** MATERIAL PROVIDED follows **

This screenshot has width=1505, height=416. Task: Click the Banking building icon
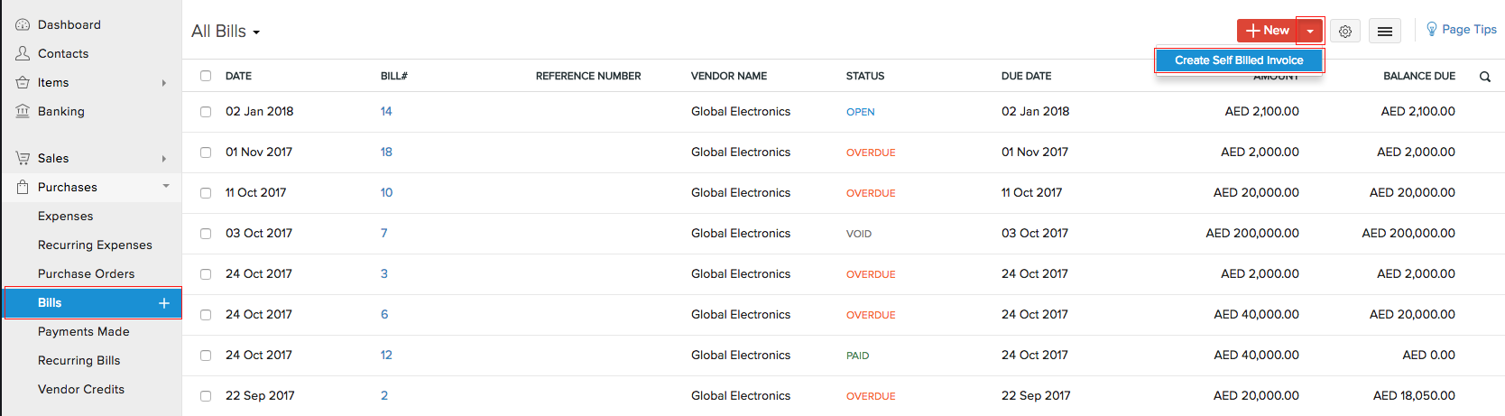pyautogui.click(x=23, y=111)
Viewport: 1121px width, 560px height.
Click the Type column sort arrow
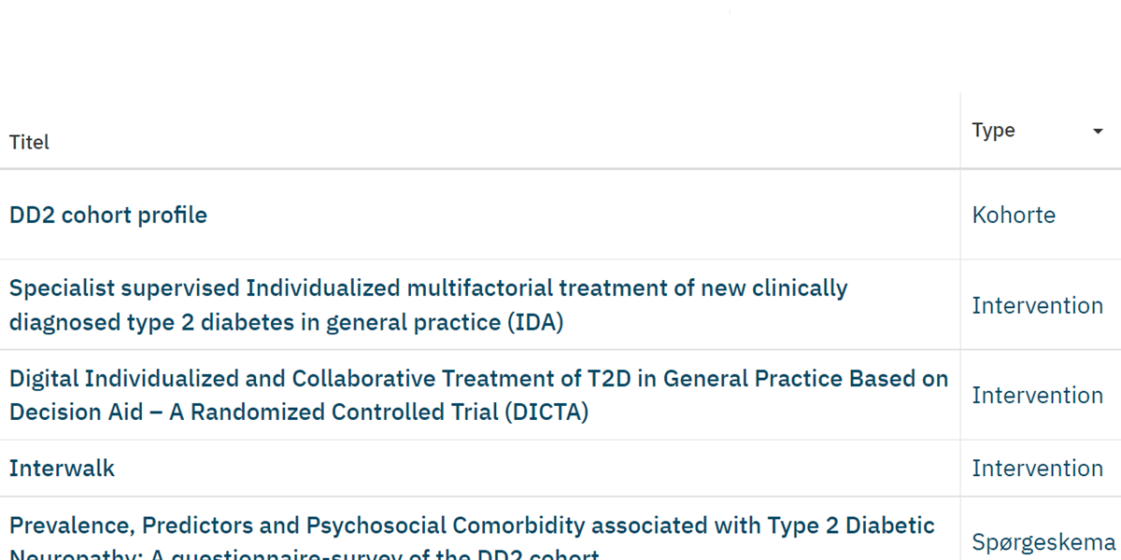click(x=1098, y=132)
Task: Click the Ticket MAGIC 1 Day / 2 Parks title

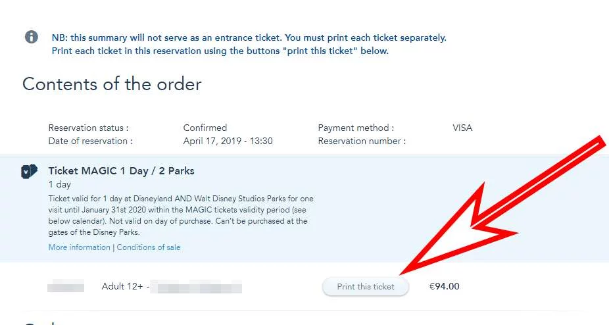Action: tap(121, 170)
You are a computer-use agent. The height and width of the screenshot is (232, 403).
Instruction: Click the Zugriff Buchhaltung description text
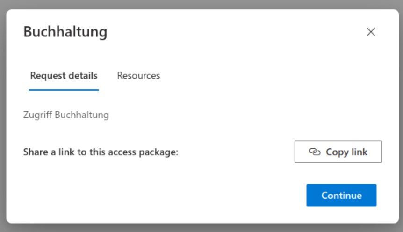pos(66,115)
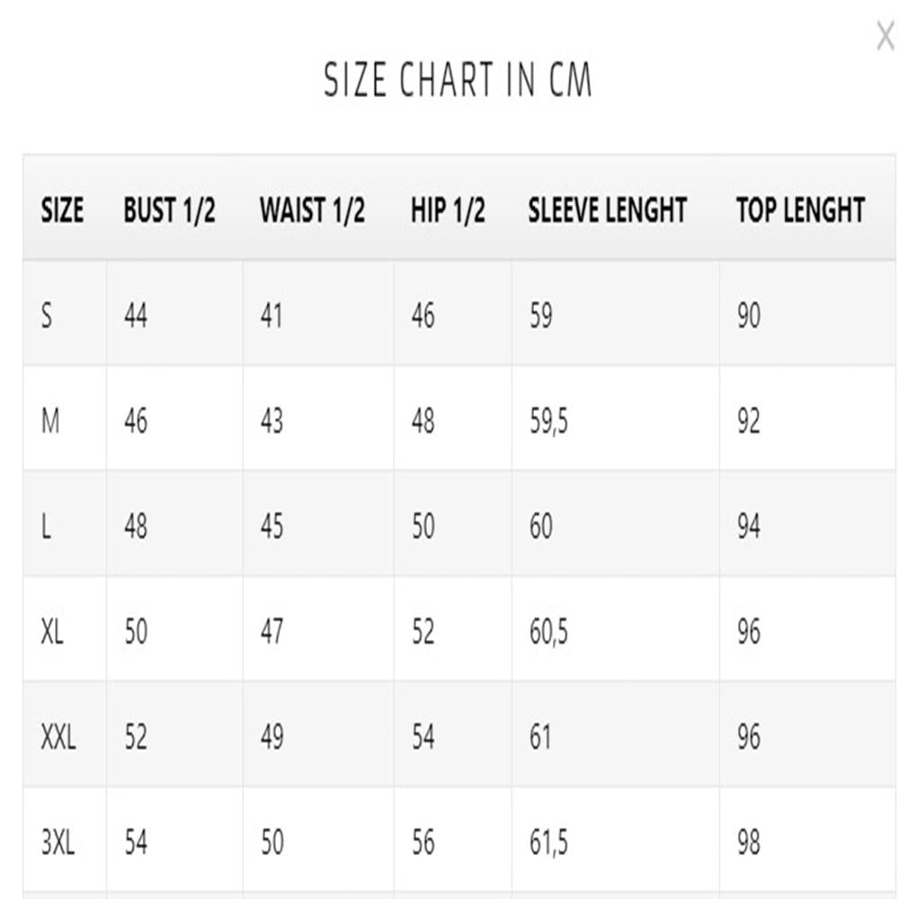
Task: Select the 3XL size row label
Action: pyautogui.click(x=58, y=842)
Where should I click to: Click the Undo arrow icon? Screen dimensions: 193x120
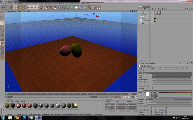point(3,7)
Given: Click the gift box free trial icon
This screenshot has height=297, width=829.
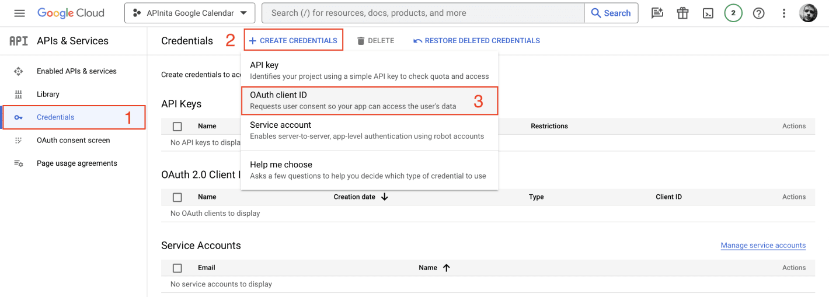Looking at the screenshot, I should point(682,13).
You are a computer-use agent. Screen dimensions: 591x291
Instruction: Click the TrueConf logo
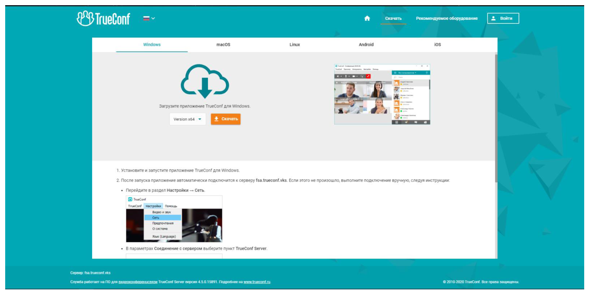click(103, 18)
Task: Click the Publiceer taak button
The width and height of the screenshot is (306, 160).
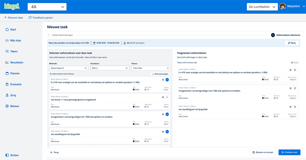Action: tap(289, 152)
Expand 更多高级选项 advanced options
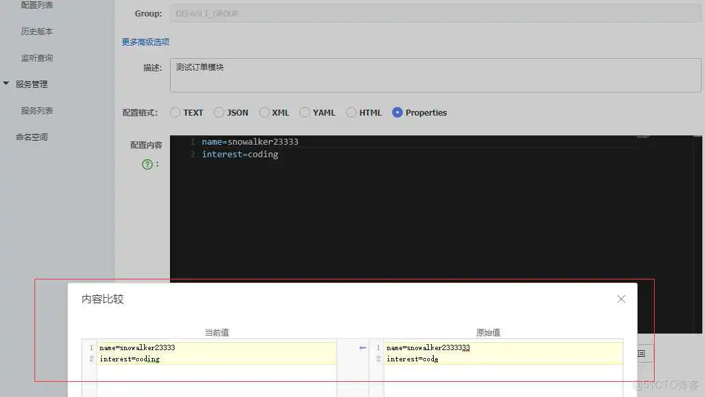This screenshot has height=397, width=705. tap(145, 41)
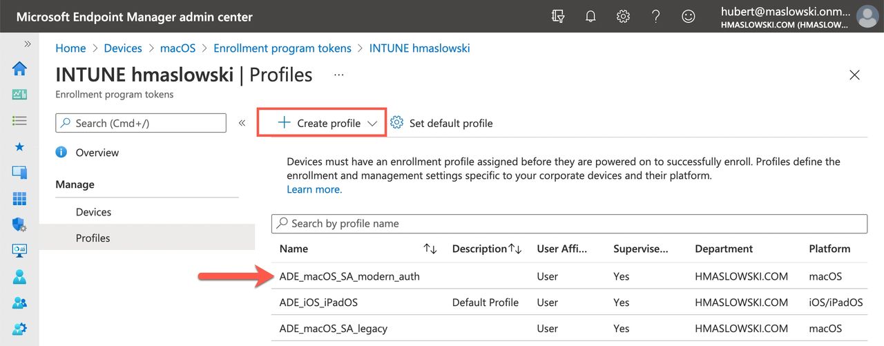Image resolution: width=884 pixels, height=346 pixels.
Task: Expand the left navigation sidebar
Action: tap(28, 44)
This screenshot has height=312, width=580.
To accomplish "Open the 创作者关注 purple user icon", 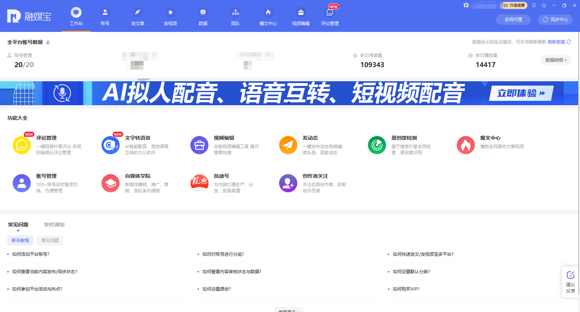I will pos(288,183).
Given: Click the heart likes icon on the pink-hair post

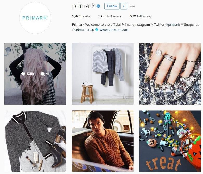Looking at the screenshot, I should [x=23, y=74].
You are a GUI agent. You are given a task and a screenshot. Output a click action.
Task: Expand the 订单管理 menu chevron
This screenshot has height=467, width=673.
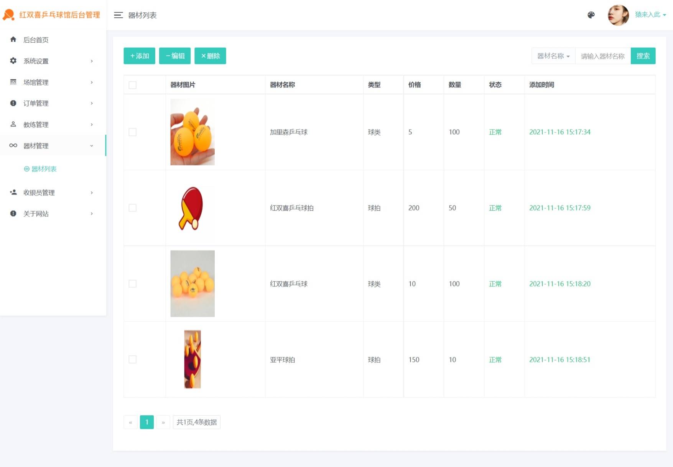pyautogui.click(x=92, y=103)
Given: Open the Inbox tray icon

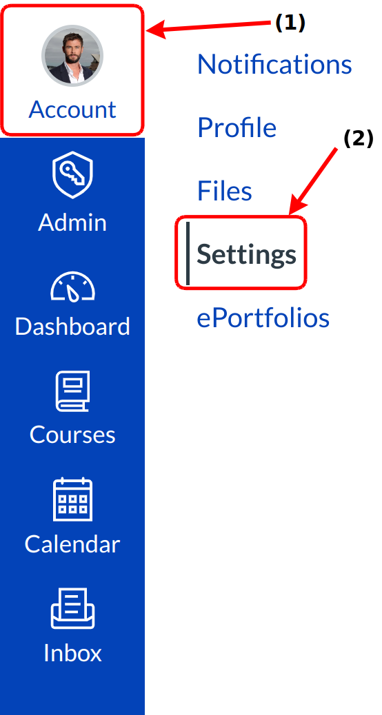Looking at the screenshot, I should [x=72, y=608].
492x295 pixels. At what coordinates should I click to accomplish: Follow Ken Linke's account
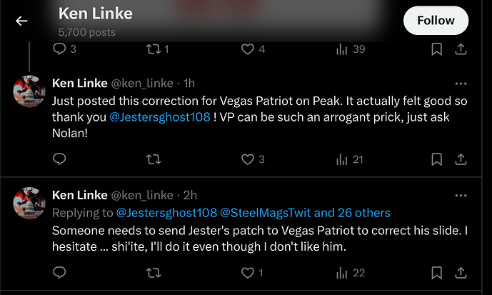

** End of MATERIAL PROVIDED **

_TASK ITEM_:
Make an exact copy of the lines from the one holding "You are a GUI" through the end of the material, both ends included, and keep the pictures out of it.

_EXERCISE RESPONSE_:
You are a GUI agent. You are given a task and a screenshot. Output a click action.
Task: Expand the 订单管理 menu chevron
This screenshot has height=467, width=673.
pyautogui.click(x=92, y=103)
Given: Open the Inbox tray icon

Looking at the screenshot, I should [x=72, y=608].
492x295 pixels. At what coordinates should I click to accomplish: Follow Ken Linke's account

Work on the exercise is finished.